Data to use below:

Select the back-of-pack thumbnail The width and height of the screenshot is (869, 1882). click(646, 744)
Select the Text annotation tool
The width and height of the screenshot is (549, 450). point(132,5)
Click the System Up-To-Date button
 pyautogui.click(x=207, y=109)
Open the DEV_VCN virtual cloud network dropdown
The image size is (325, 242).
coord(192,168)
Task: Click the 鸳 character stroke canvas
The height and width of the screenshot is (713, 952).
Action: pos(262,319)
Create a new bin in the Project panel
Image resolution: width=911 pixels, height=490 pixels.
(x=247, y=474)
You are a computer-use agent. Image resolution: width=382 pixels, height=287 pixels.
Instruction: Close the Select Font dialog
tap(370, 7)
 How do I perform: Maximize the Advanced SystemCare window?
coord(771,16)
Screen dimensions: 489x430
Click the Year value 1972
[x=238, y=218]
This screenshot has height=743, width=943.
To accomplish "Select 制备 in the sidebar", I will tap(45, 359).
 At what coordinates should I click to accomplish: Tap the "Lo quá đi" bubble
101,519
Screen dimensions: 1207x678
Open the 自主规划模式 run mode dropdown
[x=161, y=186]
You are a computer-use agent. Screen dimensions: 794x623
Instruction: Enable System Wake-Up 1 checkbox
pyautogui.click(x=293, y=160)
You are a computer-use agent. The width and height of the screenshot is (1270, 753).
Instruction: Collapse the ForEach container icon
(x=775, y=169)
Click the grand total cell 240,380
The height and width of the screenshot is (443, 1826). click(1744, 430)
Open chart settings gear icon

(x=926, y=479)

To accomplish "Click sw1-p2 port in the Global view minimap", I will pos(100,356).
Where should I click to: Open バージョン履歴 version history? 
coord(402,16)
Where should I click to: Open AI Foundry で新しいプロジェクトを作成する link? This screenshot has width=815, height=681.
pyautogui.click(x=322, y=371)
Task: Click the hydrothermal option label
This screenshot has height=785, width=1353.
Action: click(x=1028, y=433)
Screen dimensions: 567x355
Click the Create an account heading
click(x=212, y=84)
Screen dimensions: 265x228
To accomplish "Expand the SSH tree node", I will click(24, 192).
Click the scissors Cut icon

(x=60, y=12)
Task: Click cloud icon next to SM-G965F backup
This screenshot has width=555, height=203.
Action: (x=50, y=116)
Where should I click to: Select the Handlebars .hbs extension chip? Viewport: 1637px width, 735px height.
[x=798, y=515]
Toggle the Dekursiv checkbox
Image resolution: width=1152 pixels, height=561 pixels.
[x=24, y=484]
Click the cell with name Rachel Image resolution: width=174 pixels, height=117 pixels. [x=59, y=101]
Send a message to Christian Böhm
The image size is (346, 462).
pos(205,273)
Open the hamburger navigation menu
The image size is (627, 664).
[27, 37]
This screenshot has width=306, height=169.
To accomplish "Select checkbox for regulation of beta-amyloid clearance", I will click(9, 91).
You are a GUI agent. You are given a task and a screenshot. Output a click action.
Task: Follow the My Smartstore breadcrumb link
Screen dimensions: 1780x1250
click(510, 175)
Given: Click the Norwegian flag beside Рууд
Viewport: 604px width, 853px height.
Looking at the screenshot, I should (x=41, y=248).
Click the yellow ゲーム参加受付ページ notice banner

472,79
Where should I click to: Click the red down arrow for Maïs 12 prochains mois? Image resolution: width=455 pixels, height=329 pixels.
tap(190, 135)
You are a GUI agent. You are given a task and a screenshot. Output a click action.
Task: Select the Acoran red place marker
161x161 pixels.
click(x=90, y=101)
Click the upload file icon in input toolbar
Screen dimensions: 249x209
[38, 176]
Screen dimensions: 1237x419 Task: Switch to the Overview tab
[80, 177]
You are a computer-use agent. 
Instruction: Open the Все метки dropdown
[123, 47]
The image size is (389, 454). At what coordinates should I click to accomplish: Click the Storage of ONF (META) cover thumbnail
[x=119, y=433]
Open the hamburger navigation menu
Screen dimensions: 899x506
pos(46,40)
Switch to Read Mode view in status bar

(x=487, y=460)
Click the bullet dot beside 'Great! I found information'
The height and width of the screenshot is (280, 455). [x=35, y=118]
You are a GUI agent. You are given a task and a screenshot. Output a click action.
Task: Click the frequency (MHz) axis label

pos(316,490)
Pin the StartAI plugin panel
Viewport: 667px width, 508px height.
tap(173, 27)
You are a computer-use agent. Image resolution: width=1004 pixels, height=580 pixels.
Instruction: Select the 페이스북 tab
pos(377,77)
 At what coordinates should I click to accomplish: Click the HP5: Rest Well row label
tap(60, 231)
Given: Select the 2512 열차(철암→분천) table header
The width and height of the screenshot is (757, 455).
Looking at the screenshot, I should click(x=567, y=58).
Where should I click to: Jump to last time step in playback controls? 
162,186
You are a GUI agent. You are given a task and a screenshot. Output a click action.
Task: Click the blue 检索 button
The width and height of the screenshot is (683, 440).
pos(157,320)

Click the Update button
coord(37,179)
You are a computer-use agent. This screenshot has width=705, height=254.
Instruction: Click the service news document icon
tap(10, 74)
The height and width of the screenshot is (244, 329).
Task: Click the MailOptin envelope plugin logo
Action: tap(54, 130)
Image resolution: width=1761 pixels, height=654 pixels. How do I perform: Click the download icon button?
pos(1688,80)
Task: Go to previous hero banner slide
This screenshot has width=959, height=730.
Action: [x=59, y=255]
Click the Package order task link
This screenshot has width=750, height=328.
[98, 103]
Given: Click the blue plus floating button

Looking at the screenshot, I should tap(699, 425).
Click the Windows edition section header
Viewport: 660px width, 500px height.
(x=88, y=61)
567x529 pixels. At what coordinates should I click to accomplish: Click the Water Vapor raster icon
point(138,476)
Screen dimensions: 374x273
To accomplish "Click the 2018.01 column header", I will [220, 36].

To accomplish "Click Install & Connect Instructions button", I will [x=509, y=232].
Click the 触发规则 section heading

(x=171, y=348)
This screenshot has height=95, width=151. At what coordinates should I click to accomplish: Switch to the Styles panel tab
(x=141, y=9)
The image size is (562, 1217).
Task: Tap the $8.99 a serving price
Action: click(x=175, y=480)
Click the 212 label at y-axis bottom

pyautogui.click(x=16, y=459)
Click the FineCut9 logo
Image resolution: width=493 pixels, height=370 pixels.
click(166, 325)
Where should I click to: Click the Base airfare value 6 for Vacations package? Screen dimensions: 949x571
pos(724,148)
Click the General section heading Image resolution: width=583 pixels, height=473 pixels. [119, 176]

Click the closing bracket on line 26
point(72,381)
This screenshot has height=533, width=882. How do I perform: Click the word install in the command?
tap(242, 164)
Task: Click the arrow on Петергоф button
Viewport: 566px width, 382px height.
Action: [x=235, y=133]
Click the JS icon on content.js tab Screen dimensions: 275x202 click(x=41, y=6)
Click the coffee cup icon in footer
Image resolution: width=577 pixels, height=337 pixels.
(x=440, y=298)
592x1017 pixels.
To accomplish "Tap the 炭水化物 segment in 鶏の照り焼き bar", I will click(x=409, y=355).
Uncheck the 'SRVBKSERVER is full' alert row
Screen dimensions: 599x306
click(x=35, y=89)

End of Data to use.

**Task brief**
Could you reproduce, exactly, every line above from the line with "Where should I click to: Open AI" to the line with "Task: Follow the", and no other line? Both ends count.

**Solution to this task**
Where should I click to: Open AI Foundry で新しいプロジェクトを作成する link? This screenshot has width=815, height=681.
pyautogui.click(x=322, y=371)
Task: Click the hydrothermal option label
This screenshot has height=785, width=1353.
Action: click(x=1028, y=433)
Screen dimensions: 567x355
Click the Create an account heading
click(x=212, y=84)
Screen dimensions: 265x228
To accomplish "Expand the SSH tree node", I will click(24, 192).
Click the scissors Cut icon

(x=60, y=12)
Task: Click cloud icon next to SM-G965F backup
This screenshot has width=555, height=203.
Action: (x=50, y=116)
Where should I click to: Select the Handlebars .hbs extension chip? Viewport: 1637px width, 735px height.
[x=798, y=515]
Toggle the Dekursiv checkbox
Image resolution: width=1152 pixels, height=561 pixels.
[x=24, y=484]
Click the cell with name Rachel Image resolution: width=174 pixels, height=117 pixels. [x=59, y=101]
Send a message to Christian Böhm
The image size is (346, 462).
pos(205,273)
Open the hamburger navigation menu
The image size is (627, 664).
[27, 37]
This screenshot has width=306, height=169.
To accomplish "Select checkbox for regulation of beta-amyloid clearance", I will click(9, 91).
You are a GUI agent. You are given a task and a screenshot. Output a click action.
Task: Follow the My Smartstore breadcrumb link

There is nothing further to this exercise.